**Exercise prompt**
Reproduce the data shown below exactly.
+++
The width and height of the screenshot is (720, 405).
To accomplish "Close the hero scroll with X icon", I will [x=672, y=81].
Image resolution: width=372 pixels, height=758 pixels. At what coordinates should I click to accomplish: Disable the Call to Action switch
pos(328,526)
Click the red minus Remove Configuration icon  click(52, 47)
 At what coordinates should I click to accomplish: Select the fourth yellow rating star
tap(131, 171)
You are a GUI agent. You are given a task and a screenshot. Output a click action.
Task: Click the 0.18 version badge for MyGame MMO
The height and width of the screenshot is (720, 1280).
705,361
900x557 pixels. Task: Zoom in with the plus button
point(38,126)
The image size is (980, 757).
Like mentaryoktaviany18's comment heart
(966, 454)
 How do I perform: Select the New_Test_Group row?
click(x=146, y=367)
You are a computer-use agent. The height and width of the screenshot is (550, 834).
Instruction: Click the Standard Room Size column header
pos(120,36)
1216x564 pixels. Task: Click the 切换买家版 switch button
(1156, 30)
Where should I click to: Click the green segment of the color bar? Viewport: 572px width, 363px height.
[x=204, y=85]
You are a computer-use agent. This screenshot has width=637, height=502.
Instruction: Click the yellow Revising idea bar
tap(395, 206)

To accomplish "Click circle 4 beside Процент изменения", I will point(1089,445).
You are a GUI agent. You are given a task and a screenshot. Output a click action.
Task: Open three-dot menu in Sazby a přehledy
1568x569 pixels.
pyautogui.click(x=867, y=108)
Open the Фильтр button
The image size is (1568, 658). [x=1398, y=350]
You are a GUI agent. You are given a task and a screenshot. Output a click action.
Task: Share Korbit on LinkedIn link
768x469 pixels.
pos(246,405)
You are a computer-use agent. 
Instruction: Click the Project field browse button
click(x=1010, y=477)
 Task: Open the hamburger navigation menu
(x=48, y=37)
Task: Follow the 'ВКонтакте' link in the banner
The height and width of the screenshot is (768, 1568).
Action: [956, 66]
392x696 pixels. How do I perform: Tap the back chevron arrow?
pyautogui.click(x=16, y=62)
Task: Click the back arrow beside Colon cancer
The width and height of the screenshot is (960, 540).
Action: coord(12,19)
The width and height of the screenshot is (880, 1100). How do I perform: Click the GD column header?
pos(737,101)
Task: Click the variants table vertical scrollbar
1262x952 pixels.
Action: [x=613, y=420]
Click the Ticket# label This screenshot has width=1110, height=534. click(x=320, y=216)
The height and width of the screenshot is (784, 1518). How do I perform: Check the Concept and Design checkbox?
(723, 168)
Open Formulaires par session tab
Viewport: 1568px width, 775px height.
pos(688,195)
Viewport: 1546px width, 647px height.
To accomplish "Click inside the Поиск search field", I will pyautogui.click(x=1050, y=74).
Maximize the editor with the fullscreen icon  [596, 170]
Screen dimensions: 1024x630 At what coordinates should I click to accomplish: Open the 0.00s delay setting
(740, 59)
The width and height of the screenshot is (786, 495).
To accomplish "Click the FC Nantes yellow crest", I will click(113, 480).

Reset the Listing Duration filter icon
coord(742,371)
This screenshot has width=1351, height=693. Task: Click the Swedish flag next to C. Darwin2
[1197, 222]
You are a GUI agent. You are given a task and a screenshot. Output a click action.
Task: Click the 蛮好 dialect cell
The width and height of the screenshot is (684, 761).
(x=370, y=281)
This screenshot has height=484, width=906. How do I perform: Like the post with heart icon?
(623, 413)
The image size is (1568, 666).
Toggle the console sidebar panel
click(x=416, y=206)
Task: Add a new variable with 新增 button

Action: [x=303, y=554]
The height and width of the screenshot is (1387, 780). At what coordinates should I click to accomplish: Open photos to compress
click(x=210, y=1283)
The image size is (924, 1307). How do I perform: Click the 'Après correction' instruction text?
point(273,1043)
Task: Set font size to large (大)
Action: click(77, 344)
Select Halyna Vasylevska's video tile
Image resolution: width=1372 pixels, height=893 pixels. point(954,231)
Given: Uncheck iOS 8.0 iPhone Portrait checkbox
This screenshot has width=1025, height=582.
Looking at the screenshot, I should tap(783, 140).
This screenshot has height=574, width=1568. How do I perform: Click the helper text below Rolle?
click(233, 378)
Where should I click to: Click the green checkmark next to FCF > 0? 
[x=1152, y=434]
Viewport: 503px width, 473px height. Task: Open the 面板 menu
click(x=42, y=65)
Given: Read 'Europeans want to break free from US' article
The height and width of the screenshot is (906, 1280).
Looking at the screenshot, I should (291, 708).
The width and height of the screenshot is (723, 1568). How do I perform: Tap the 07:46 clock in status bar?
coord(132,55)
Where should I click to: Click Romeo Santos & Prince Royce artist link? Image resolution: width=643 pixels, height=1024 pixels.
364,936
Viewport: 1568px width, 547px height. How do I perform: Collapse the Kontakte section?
+++
**Your response**
The width and height of the screenshot is (720, 405).
To accomplish "Close the hero scroll with X icon", I will [x=672, y=81].
Image resolution: width=372 pixels, height=758 pixels. At what coordinates should I click to accomplish: Disable the Call to Action switch
pos(328,526)
Click the red minus Remove Configuration icon  click(52, 47)
 At what coordinates should I click to accomplish: Select the fourth yellow rating star
tap(131, 171)
You are a GUI agent. You are given a task and a screenshot. Output a click action.
Task: Click the 0.18 version badge for MyGame MMO
The height and width of the screenshot is (720, 1280).
705,361
900x557 pixels. Task: Zoom in with the plus button
point(38,126)
The image size is (980, 757).
Like mentaryoktaviany18's comment heart
(966, 454)
 How do I perform: Select the New_Test_Group row?
click(x=146, y=367)
You are a computer-use agent. The height and width of the screenshot is (550, 834).
Instruction: Click the Standard Room Size column header
pos(120,36)
1216x564 pixels. Task: Click the 切换买家版 switch button
(1156, 30)
Where should I click to: Click the green segment of the color bar? Viewport: 572px width, 363px height.
[x=204, y=85]
You are a computer-use agent. This screenshot has width=637, height=502.
Instruction: Click the yellow Revising idea bar
tap(395, 206)

To accomplish "Click circle 4 beside Процент изменения", I will point(1089,445).
You are a GUI agent. You are given a task and a screenshot. Output a click action.
Task: Open three-dot menu in Sazby a přehledy
1568x569 pixels.
pyautogui.click(x=867, y=108)
Open the Фильтр button
The image size is (1568, 658). [x=1398, y=350]
You are a GUI agent. You are given a task and a screenshot. Output a click action.
Task: Share Korbit on LinkedIn link
768x469 pixels.
pos(246,405)
You are a computer-use agent. 
Instruction: Click the Project field browse button
click(x=1010, y=477)
 Task: Open the hamburger navigation menu
(x=48, y=37)
Task: Follow the 'ВКонтакте' link in the banner
The height and width of the screenshot is (768, 1568).
Action: [956, 66]
392x696 pixels. How do I perform: Tap the back chevron arrow?
pyautogui.click(x=16, y=62)
Task: Click the back arrow beside Colon cancer
The width and height of the screenshot is (960, 540).
Action: coord(12,19)
The width and height of the screenshot is (880, 1100). How do I perform: Click the GD column header?
pos(737,101)
Task: Click the variants table vertical scrollbar
1262x952 pixels.
Action: [x=613, y=420]
Click the Ticket# label This screenshot has width=1110, height=534. click(x=320, y=216)
The height and width of the screenshot is (784, 1518). How do I perform: Check the Concept and Design checkbox?
(723, 168)
Open Formulaires par session tab
Viewport: 1568px width, 775px height.
pos(688,195)
Viewport: 1546px width, 647px height.
To accomplish "Click inside the Поиск search field", I will pyautogui.click(x=1050, y=74).
Maximize the editor with the fullscreen icon  [596, 170]
Screen dimensions: 1024x630 At what coordinates should I click to accomplish: Open the 0.00s delay setting
(740, 59)
The width and height of the screenshot is (786, 495).
To accomplish "Click the FC Nantes yellow crest", I will click(113, 480).

Reset the Listing Duration filter icon
coord(742,371)
This screenshot has width=1351, height=693. Task: Click the Swedish flag next to C. Darwin2
[1197, 222]
You are a GUI agent. You are given a task and a screenshot. Output a click action.
Task: Click the 蛮好 dialect cell
The width and height of the screenshot is (684, 761).
(x=370, y=281)
This screenshot has height=484, width=906. How do I perform: Like the post with heart icon?
(623, 413)
The image size is (1568, 666).
Toggle the console sidebar panel
click(x=416, y=206)
Task: Add a new variable with 新增 button

Action: [x=303, y=554]
The height and width of the screenshot is (1387, 780). At what coordinates should I click to accomplish: Open photos to compress
click(x=210, y=1283)
The image size is (924, 1307). How do I perform: Click the 'Après correction' instruction text?
point(273,1043)
Task: Set font size to large (大)
Action: click(77, 344)
Select Halyna Vasylevska's video tile
Image resolution: width=1372 pixels, height=893 pixels. point(954,231)
Given: Uncheck iOS 8.0 iPhone Portrait checkbox
This screenshot has width=1025, height=582.
Looking at the screenshot, I should tap(783, 140).
This screenshot has height=574, width=1568. How do I perform: Click the helper text below Rolle?
click(233, 378)
Where should I click to: Click the green checkmark next to FCF > 0? 
[x=1152, y=434]
Viewport: 503px width, 473px height. Task: Open the 面板 menu
click(x=42, y=65)
Given: Read 'Europeans want to break free from US' article
The height and width of the screenshot is (906, 1280).
Looking at the screenshot, I should (291, 708).
The width and height of the screenshot is (723, 1568). How do I perform: Tap the 07:46 clock in status bar?
coord(132,55)
Where should I click to: Click Romeo Santos & Prince Royce artist link? Image resolution: width=643 pixels, height=1024 pixels.
364,936
Viewport: 1568px width, 547px height. How do I perform: Collapse the Kontakte section?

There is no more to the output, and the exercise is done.